Again, we are not changing policy - the policy has been in place for a
long time.  The uploads are simply using the wrong variable.

>> I would not object to adding a mk/license/foo-license.mk for a few
>> non-free licenses that have redistribution restrictions and are used by
>> more than 2 packages.   djbware.mk does something like this now, setting
>> the existing variables.
>
> My point is that the redistribution is an attribute of the license, not
> the package. So it should go with the license and not the package.

I agree conceptually; the question is about managing it.  If you want to
put the license fragment in the package's directory, then it merely
seems like file proliferation.

Or do you intend to put the NO_*_ON_* tags in the foo-license file in
licenses and extract them programmatically?  It would help to see a
full, concrete proposal for what you would like to see.

>> I have done a number of license cleanups.  In nearly all or maybe all of
>> them, it was a package-specific license, and all the work was reading
>> the license to understand it.  Putting the variable setting in a .mk is
>> not a big deal, but the only cases I know of where that would make sense
>> is djbware and SCSL.
>
> Yes, your work is greatly appricated. Yes, it is often enough to read
> the license. Often, because the license might be missing or ambigious. I
> think it makes sense for most of the "Restricted for XXX use" case as
> well.

If the license is missing, it's very easy: just set all 4 NO_*_ON_*.
But my point is that in nearly every case, the "license" is inseparable
from the package.  And if the license isn't contained within or
referenced in the package, then I think the package has to have all 4 be
NO.  It's not like there are 30 non-free licenses in common use.

Are you aware any non-free licenses beyond djbware and SCSL where the
*exact same* license is used by more than a few closely related packages?

>> Other than docs being a bit lame and some bugs, I don't think anyone has
>> put forth an argument that the current scheme is broken and needs
>> replacing.  So I object to any policy changes without more discussion.
>
> I am bringing this up because there are two policies here that need
> discussion. I don't say that NO_*_ON_* is broken, just that it can be
> done cleaner. Attributing the licenses with a simple tag to descripe the
> use policy has the additional side effect that automated tools can more
> intelligently handle it.

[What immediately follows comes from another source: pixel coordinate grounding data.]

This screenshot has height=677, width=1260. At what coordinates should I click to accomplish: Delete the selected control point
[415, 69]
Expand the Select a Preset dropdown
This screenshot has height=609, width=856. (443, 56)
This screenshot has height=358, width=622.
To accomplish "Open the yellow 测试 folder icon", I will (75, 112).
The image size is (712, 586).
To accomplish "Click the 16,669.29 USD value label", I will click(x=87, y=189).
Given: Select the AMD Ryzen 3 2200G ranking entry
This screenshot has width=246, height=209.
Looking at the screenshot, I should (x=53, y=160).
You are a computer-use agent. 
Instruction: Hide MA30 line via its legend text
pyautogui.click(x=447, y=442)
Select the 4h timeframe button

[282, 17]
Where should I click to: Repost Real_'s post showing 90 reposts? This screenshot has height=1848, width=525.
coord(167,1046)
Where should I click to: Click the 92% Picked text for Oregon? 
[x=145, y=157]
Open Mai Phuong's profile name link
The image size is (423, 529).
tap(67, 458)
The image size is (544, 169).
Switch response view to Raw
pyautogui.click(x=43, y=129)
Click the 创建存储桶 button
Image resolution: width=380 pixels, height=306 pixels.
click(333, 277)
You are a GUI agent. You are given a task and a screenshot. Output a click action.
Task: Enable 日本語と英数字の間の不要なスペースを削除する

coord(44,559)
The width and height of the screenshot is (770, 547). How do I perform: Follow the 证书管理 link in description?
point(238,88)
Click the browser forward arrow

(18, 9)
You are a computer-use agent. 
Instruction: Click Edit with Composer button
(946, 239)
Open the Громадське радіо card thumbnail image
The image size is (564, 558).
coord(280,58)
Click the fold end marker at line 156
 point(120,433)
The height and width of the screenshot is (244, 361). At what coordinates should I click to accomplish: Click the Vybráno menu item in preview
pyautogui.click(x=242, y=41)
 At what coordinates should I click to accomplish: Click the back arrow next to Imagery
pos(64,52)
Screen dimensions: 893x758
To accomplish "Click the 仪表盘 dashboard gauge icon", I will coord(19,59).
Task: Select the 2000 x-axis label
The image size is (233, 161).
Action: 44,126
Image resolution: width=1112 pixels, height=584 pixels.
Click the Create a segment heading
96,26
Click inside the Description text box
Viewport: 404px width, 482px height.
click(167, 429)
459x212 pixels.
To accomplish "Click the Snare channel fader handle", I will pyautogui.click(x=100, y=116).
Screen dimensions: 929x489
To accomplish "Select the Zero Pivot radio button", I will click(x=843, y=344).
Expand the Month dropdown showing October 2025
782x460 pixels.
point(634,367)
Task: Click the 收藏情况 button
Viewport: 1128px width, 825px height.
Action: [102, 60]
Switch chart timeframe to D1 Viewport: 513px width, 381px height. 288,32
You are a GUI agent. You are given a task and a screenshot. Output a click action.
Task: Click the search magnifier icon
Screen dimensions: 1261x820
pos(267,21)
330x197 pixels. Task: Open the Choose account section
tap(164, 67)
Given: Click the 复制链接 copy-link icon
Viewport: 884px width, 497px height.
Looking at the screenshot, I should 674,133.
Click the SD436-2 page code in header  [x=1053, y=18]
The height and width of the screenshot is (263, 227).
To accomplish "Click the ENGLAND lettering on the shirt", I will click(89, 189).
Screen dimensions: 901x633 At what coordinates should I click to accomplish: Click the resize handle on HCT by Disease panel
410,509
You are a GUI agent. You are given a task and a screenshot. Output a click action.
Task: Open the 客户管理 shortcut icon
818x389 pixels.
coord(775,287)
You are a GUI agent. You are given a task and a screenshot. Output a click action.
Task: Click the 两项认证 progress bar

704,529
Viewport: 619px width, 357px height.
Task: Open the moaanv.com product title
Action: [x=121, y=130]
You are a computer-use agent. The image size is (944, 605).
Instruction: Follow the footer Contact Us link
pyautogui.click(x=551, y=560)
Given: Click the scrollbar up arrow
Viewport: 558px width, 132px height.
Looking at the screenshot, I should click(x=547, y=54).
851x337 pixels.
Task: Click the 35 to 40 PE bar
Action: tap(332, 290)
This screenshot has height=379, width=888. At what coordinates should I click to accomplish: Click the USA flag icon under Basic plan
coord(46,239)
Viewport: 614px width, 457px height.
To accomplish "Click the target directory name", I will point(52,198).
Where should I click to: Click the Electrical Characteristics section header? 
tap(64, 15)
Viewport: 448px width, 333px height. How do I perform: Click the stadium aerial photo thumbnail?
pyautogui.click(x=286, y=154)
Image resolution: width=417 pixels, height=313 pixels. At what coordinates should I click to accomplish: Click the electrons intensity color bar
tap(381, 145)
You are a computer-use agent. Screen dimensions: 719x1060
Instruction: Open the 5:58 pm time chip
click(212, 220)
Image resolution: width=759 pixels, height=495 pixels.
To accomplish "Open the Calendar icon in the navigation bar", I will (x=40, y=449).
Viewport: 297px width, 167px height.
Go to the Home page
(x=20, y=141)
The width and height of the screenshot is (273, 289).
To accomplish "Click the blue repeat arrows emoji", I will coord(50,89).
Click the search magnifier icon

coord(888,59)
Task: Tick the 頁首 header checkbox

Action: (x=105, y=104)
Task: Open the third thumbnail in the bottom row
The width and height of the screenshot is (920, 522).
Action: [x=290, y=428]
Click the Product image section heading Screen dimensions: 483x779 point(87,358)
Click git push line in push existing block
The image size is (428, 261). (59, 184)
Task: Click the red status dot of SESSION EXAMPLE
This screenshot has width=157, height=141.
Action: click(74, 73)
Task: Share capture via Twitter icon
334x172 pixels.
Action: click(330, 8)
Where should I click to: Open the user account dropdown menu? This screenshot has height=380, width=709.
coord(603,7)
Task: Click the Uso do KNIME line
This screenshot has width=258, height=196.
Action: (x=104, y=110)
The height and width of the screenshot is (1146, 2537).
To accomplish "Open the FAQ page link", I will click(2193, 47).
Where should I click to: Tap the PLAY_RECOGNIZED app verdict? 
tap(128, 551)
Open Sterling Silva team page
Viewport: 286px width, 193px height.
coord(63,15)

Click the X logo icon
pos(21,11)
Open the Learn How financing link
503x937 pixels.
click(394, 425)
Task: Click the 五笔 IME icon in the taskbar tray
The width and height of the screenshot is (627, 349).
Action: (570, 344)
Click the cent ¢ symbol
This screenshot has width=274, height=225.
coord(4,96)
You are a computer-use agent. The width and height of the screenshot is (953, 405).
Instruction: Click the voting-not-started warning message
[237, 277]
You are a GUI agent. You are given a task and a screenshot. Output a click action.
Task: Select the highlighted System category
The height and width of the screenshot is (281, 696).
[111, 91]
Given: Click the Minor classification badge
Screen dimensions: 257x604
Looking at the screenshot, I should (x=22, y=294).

Redistribution again is not a property of the
> package as a property of the license and the environment it is used in.
> This is one of the two policies.

I don't think we should get in the business of encoding use.  That's
outside of copyright law at least in the US.  The points of the current
scheme (not where variables are, but the semantics) are

1) to leave the evaluation of the suitability of a non-free license with
   the user, where it must fundamentally rest since you, I and TNF
   aren't offering legal advice.  (The suitability of free licenses of
   course also rests with the user.)

2) to encode what kinds of distribution are permitted by the license so
   that the project and mirrors can refrain from distributing packages
   for which a copyright license to distribute has not been granted.

These are really almost orthogonal concerns, and in my view naturally
lead to the LICENSE and NO_*_ON_* schemes we have.  I agree that one
could record NO_*_ON_* once per license, but not that it would be
helpful in practice.

> The other question is how to handle OpenMotif in detail and packages
> that set RESTRICTED, but not NO_BIN_ON_FTP. I want to be careful about
> changing that as well.

For OpenMotif builds for free systems, I don't see any reason not to
distribute binary packages.

How many packages set RESTRICTED but not NO_BIN_ON_FTP?  Of those, how
many set both CDROM variables but neither FTP variable?